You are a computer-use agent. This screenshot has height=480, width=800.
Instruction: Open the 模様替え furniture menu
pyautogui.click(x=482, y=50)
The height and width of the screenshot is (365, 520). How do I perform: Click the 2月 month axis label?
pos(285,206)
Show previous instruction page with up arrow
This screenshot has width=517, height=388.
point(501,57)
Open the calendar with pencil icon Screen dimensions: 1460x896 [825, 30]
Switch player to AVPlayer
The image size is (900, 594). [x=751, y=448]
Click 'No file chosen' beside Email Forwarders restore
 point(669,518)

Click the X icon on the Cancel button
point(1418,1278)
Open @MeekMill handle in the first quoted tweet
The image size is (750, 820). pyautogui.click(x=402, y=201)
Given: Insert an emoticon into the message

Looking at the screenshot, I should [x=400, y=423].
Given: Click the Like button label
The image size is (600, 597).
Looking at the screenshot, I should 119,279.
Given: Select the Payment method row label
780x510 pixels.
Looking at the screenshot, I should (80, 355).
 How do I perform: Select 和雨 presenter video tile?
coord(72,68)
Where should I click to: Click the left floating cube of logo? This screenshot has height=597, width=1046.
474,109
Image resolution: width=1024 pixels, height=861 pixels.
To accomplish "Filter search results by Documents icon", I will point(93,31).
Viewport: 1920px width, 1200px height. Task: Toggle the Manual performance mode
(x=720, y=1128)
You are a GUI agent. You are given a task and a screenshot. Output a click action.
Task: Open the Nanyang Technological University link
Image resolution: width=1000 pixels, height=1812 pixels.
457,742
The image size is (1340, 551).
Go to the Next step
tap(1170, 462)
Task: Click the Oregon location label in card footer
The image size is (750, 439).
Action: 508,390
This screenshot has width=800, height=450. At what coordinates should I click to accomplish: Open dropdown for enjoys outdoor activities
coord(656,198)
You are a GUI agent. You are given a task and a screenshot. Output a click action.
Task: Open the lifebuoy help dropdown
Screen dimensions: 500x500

▶ _Description of the task_: What you return should be only the lines from the line containing "Task: Open the lifebuoy help dropdown" through the end of the material above, reproduced exactly, first and last included.

▶ _Worked solution_:
Task: Open the lifebuoy help dropdown
Screen dimensions: 500x500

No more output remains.